Three illegitimate reasons:
- “Modularity.” Splitting an agent into five agents because you want clean code. The framework overhead exceeds the readability benefit; one agent with well-organized tools is almost always cleaner.
- “Safety via committee.” Three agents voting doesn’t make a wrong answer right; it just makes you 3× as confident in it. (The exception: when each agent has different tools or knowledge, voting can help. But that’s parallelism, not voting.)
- “It’s the future.” Sometimes is. Today, isn’t.
The pattern we’ll build covers all three legitimate cases: a supervisor that decomposes, workers that fan out, a critic that reviews. Skip the orchestrator if your task doesn’t benefit from one of those three.
The supervisor / workers / critic pattern
┌──────────┐
goal ──→ │Supervisor│ ──── decomposes into N subtasks
└────┬─────┘
│ fan-out
┌────────────┼────────────┐
▼ ▼ ▼
┌────────┐ ┌────────┐ ┌────────┐
│Worker A│ │Worker B│ │Worker C│ (parallel; each is a step-10 Agent)
└────┬───┘ └────┬───┘ └────┬───┘
│ │ │
└────────────┼────────────┘
│ fan-in
▼
┌────────┐
│Combiner│ ── merges into a draft answer
└────┬───┘
▼
┌────────┐
│ Critic │ ── reviews; emits issues or "ship it"
└────┬───┘
▼
final
Five total LLM calls minimum (supervisor, three workers, critic) plus tool calls inside each worker. We could add a revise step where the combiner re-runs given the critic’s notes; we’ll keep that as an exercise.
The supervisor
# stack/orchestrator.py
from __future__ import annotations
import asyncio
import json
import re
import time
from dataclasses import dataclass, field
from typing import Callable
from stack.llm import LLM
from stack.tools import ToolRegistry
from stack.agent import Agent, AgentConfig, AgentResult
@dataclass
class Subtask:
"""A piece of work the supervisor hands to a worker."""
title: str
instructions: str
@dataclass
class WorkerOutput:
"""A worker's findings."""
subtask: Subtask
result: AgentResult
@dataclass
class OrchestratorResult:
"""The final return."""
final: str
subtasks: list[Subtask]
workers: list[WorkerOutput]
critique: str
total_seconds: float
total_tokens: int
SUPERVISOR_PROMPT = """\
You are a supervisor agent. You break a user's research question into 2–4
independent subtasks that workers can investigate in parallel. Output ONLY
a JSON list of objects with keys "title" and "instructions". Example:
[
{"title": "Investigate framework X", "instructions": "Find X's strengths, weaknesses, and ecosystem maturity."},
{"title": "Investigate framework Y", "instructions": "Find Y's strengths, weaknesses, and ecosystem maturity."}
]
Subtasks must be:
- Independent (a worker can solve one without seeing the others' results).

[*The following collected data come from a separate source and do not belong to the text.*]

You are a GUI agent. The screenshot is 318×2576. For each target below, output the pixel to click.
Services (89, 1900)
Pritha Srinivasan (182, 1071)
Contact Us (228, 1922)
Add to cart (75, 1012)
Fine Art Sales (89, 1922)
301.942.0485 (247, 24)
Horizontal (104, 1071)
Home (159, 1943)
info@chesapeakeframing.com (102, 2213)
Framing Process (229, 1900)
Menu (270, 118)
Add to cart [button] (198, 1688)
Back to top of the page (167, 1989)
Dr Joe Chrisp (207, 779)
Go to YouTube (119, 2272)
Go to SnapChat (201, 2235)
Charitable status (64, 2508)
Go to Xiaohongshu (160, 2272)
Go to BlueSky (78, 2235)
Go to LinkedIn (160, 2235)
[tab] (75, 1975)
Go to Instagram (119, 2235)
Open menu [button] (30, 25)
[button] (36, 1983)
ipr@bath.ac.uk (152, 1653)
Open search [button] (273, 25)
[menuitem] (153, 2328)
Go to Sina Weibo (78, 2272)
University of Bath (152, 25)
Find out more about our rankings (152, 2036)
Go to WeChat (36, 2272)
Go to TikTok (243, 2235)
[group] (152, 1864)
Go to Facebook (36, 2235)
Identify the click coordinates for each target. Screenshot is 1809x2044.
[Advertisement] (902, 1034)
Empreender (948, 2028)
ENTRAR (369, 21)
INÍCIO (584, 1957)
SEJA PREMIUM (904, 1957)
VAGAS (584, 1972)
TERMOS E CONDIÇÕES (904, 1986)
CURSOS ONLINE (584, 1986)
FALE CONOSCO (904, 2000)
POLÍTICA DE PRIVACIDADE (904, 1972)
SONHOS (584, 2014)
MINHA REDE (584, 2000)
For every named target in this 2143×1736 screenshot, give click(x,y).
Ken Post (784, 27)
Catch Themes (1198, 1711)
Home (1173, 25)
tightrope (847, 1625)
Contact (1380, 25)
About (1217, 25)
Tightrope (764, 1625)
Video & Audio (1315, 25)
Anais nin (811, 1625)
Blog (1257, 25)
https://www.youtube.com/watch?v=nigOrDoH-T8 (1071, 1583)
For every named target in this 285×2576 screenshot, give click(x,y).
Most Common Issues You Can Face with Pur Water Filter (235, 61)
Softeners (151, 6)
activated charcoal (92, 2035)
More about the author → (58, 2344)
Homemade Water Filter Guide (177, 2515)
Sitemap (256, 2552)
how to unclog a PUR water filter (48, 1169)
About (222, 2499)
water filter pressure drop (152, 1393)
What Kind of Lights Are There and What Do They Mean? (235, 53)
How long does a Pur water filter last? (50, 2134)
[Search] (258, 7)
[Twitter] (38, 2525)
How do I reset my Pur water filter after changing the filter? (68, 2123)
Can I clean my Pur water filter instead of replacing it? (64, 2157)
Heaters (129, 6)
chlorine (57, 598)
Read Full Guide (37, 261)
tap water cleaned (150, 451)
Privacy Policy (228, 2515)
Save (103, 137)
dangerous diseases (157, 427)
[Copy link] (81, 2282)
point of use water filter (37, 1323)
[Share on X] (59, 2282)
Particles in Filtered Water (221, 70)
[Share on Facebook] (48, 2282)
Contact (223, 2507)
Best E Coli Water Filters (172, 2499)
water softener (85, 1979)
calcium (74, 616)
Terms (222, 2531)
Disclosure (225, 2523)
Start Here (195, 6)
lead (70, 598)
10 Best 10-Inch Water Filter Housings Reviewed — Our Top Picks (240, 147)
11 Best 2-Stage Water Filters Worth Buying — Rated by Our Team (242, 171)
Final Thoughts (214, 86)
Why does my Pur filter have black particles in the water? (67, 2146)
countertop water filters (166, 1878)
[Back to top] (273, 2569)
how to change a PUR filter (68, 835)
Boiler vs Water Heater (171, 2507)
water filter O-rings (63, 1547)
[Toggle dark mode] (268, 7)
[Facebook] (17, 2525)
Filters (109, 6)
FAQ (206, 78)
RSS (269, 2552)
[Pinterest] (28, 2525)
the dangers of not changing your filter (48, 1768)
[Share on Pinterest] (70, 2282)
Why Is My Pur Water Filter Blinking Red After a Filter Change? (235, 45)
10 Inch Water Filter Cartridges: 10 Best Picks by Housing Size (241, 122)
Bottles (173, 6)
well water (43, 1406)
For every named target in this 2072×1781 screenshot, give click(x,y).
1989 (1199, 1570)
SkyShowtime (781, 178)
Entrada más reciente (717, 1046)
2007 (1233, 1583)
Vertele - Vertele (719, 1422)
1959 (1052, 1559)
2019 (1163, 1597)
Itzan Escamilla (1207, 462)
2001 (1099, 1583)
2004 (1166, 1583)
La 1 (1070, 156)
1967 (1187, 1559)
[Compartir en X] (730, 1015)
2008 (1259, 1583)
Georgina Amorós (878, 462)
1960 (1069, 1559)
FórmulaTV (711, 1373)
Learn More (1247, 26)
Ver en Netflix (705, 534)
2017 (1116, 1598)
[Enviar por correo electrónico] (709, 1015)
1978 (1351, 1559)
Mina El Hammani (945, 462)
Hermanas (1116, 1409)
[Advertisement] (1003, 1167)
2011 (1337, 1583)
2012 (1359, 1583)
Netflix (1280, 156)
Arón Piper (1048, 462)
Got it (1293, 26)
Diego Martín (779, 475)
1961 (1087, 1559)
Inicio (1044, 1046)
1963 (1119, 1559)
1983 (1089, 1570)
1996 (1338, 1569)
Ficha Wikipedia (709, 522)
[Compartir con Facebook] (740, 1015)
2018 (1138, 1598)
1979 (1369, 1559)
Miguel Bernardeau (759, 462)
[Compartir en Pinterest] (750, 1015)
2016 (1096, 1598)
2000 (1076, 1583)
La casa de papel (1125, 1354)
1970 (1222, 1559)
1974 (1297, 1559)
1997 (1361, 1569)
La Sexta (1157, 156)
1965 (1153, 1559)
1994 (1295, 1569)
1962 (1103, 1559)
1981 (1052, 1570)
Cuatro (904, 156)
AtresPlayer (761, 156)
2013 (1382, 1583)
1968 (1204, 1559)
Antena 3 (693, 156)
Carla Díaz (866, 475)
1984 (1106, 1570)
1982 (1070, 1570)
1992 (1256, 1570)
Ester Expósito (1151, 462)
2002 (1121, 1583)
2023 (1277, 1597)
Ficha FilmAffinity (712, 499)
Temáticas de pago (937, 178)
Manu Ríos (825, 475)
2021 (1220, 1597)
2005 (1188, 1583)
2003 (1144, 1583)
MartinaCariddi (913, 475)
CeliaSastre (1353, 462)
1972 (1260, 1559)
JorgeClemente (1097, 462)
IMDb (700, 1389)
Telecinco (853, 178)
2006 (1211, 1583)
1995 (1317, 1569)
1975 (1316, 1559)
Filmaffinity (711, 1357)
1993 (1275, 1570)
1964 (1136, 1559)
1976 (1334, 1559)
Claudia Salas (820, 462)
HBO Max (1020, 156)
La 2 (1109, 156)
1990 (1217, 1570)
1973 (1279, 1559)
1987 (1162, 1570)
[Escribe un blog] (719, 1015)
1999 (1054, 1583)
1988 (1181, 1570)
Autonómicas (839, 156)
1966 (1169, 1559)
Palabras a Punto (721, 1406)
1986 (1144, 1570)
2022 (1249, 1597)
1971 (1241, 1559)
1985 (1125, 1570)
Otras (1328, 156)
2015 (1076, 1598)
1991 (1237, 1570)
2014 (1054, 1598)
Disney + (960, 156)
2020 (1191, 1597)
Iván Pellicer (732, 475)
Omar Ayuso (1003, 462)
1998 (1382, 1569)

- Specific enough to act on with the available tools.
- Of similar size, so parallel runtime is balanced.
"""
class Supervisor:
"""Decomposes a user goal into subtasks via a single LLM call."""
def __init__(self, llm: LLM, temperature: float = 0.2) -> None:
self.llm = llm
self.temperature = temperature
def decompose(self, user_goal: str) -> list[Subtask]:
response = self.llm.chat(
messages=[
{"role": "system", "content": SUPERVISOR_PROMPT},
{"role": "user", "content": user_goal},
],
temperature=self.temperature,
)
text = response["choices"][0]["message"]["content"] or "[]"
try:
obj = json.loads(_strip_codefence(text))
return [Subtask(**item) for item in obj]
except Exception:
# Fallback: one subtask = the whole goal. Worker handles it.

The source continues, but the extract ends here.